Once the wire is in place, you now can begin to attach the two systems together. The first part is to install the two breakers. The breaker should be sized to the wire used. (I used 4 gauge wire and a 75 amp breaker) One should be placed as close to the vehicle’s batteries as possible. The other should be next to the axillary batteries. The breaker will protect the two systems in case of a short. Also, these breakers will stop the wire from sending power if the wire would break anywhere between the batteries.
Now that the wire is laid in place and your two fuses are wired in, you can begin installing the Relay Battery Isolator. This part will take a little extra time because you need to wire the isolator into the ignition of the vehicle as well. The reason why this needs to be done is because you will not want to always be sharing the battery power. You only want the batteries to work as one unit when the alternator is running. The two systems will act in isolation when the vehicle is off, ultimately preventing either system from draining the other.
The last step is to connect the wire to the two battery banks and test your new system. But, before you connect the batteries, you should check all you connections and make sure that you do not have any loose connections. Once you’re all safe, connect the batteries and start the vehicle. If the system is working properly, you should be generating power into your secondary battery bank.
Negatives of The Battery Alternator Connection
This is a great option to begin your off-grid lifestyle. However, it does have a few drawbacks and things to consider. The battery alternator is great if you are moving and constantly recharging, but if you are planning on parking for a week at a single location, you will most likely run your batteries down. Every battery bank setup will have a different number of amp/hours it can run before losing power.
For example, my bus has about 480 amp/hrs at 12v (48 amp/hr 120v). Therefore, my bus could run without recharging for around 2 days. This is also assuming a constant draw of power for 48 hours, but I think you get the point.
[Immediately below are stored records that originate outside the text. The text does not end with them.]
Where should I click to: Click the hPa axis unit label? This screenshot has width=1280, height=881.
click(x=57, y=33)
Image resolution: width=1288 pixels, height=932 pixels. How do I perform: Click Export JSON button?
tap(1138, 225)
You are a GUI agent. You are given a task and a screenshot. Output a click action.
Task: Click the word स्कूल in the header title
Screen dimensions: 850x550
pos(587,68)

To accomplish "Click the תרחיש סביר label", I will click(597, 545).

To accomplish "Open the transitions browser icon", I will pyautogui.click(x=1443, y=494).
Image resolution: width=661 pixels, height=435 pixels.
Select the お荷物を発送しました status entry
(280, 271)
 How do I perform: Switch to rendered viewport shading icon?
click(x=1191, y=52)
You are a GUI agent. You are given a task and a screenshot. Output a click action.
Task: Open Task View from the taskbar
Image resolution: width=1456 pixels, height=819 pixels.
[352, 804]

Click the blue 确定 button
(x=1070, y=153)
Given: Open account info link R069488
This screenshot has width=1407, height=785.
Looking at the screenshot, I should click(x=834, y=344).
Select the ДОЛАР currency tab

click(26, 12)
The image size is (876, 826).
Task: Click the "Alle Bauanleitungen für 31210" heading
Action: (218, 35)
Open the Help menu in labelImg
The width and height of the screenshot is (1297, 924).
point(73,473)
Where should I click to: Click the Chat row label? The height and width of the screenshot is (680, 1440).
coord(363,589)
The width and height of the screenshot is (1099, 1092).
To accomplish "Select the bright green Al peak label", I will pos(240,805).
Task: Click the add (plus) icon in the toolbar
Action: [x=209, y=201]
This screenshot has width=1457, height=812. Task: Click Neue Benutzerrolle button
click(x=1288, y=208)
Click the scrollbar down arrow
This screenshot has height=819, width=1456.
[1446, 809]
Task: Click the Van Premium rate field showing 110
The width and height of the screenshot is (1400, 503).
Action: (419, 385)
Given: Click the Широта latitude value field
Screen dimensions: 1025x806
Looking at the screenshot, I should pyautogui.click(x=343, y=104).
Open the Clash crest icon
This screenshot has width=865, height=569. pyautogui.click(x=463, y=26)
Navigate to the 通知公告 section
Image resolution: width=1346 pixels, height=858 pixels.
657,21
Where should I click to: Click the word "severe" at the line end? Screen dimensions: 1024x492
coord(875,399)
You will have to consider the size of your battery bank for longer stays. Also, note that the bigger the batter bank, the longer the engine alternator will take to recharge them, resulting in needing the engine to run longer.
Other Off-Grid Power Options
If you add a battery alternator connection and later decided you want more power, it is totally possible to do so. I have met many people on the road who gain energy from many different mediums. Solar and wind energy are some of the most popular. These systems can easily be tied together with the alternator connection, making it possible to be driving down the highway while charging from both the sun and the engine. I have a solar system on my roof, which charges my battery while I am parked. Also, I have a full 30amp transfer switch that allows me to plug into an on-grid system if I need to.
The most important thing when deciding to plan an off-grid energy package for your vehicle is to figure out your usage and needs. Once you know how much energy you will use on a typical day, you will be better suited to adjust your energy inputs and outputs. The battery alternator might not solve all the power issues you might run into, but it is a cheaper way to get started and give you the opportunity to later add to your energy inputs as you go. Ultimately, saving you some serious money in the beginning of your off-grid life.